Rewrite the entries below with "Open" switched to "Select" everywhere it occurs and nothing else changed. Leave out the pictures.
-- BEGIN STORED RECORDS --
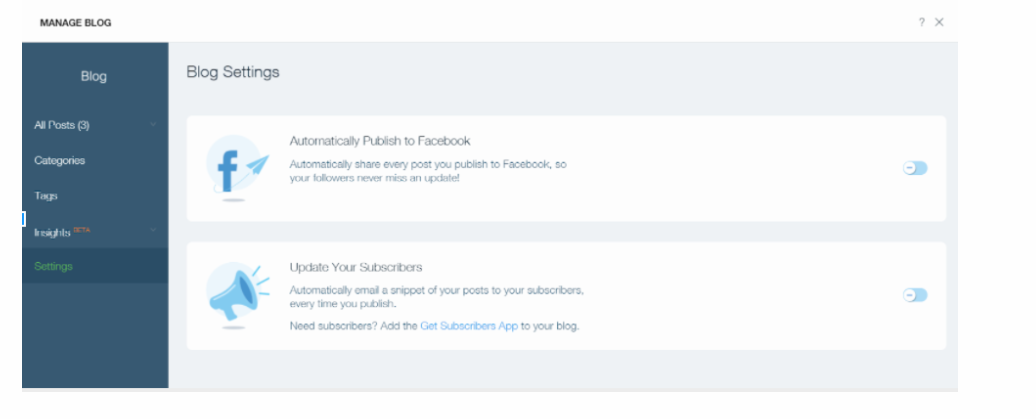Click the MANAGE BLOG title text
1036x419 pixels.
coord(75,22)
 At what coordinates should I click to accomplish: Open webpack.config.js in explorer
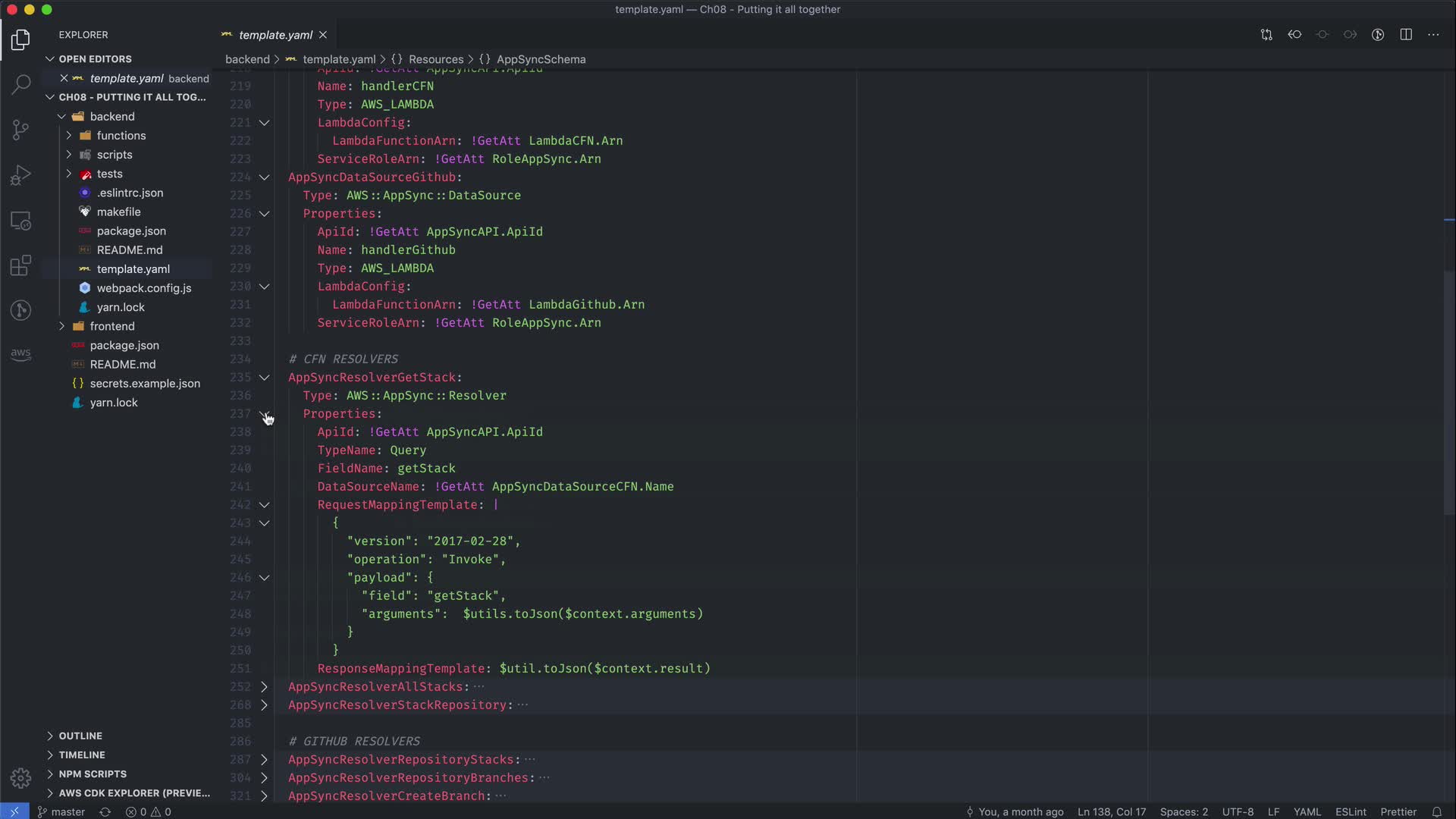tap(143, 288)
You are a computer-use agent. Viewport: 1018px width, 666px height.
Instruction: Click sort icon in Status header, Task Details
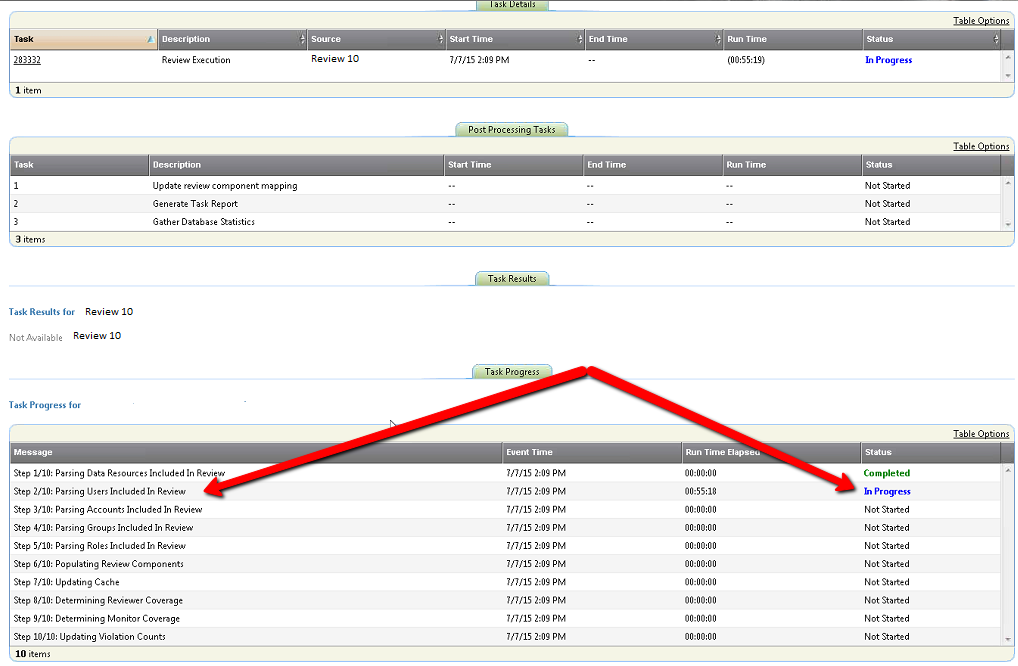pos(996,39)
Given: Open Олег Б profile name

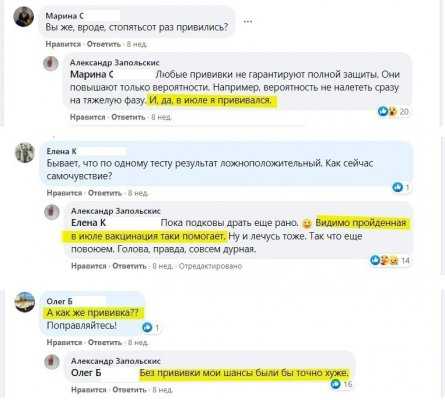Looking at the screenshot, I should 60,301.
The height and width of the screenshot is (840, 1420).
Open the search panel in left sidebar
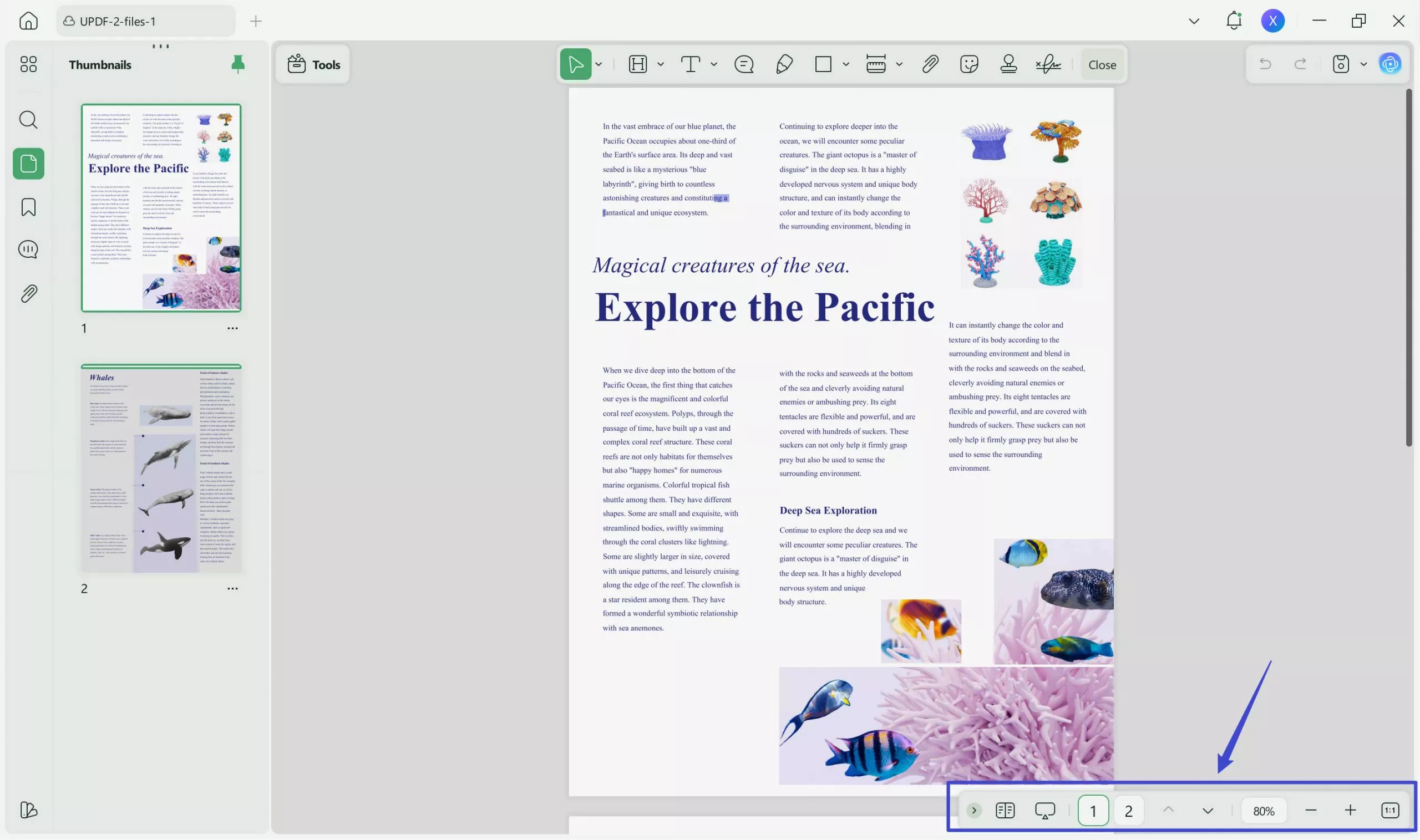click(x=28, y=120)
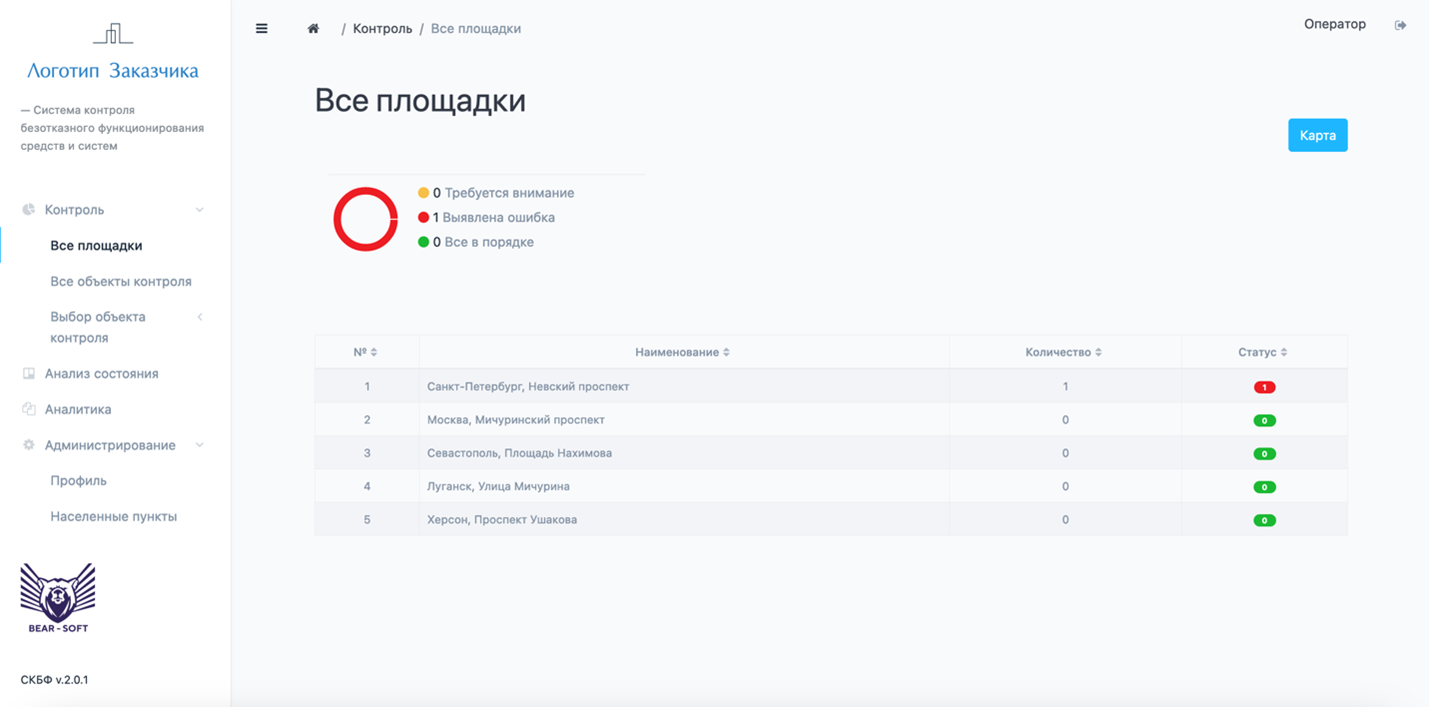This screenshot has height=707, width=1429.
Task: Click the globe icon next to Контроль
Action: click(30, 209)
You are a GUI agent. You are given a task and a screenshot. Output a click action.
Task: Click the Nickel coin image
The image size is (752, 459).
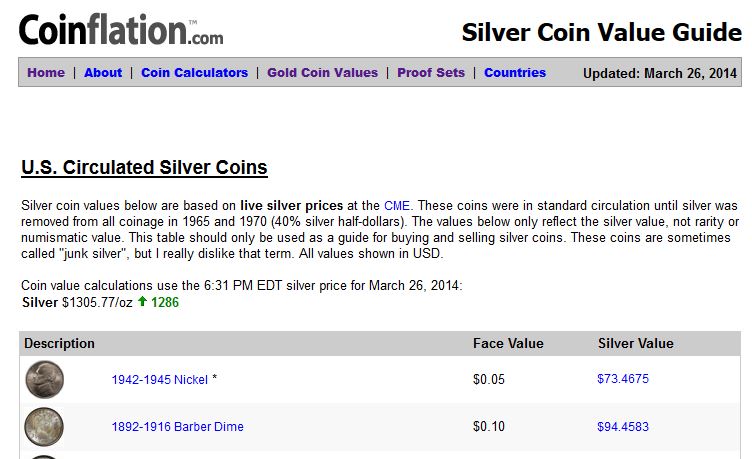44,379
-- END STORED RECORDS --
> _WRITTEN SOLUTION_
Click the MANAGE BLOG title text
1036x419 pixels.
coord(75,22)
 At what coordinates should I click to accomplish: Select webpack.config.js in explorer
tap(143, 288)
You are a computer-use agent. Viewport: 1018px width, 666px height.
Instruction: Click sort icon in Status header, Task Details
pos(996,39)
Given: Select Олег Б profile name

Looking at the screenshot, I should 60,301.
The height and width of the screenshot is (840, 1420).
Select the search panel in left sidebar
click(x=28, y=120)
This screenshot has height=707, width=1429.
Task: Click the globe icon next to Контроль
Action: click(30, 209)
You are a GUI agent. You are given a task and a screenshot. Output a click action.
Task: Click the Nickel coin image
The image size is (752, 459).
44,379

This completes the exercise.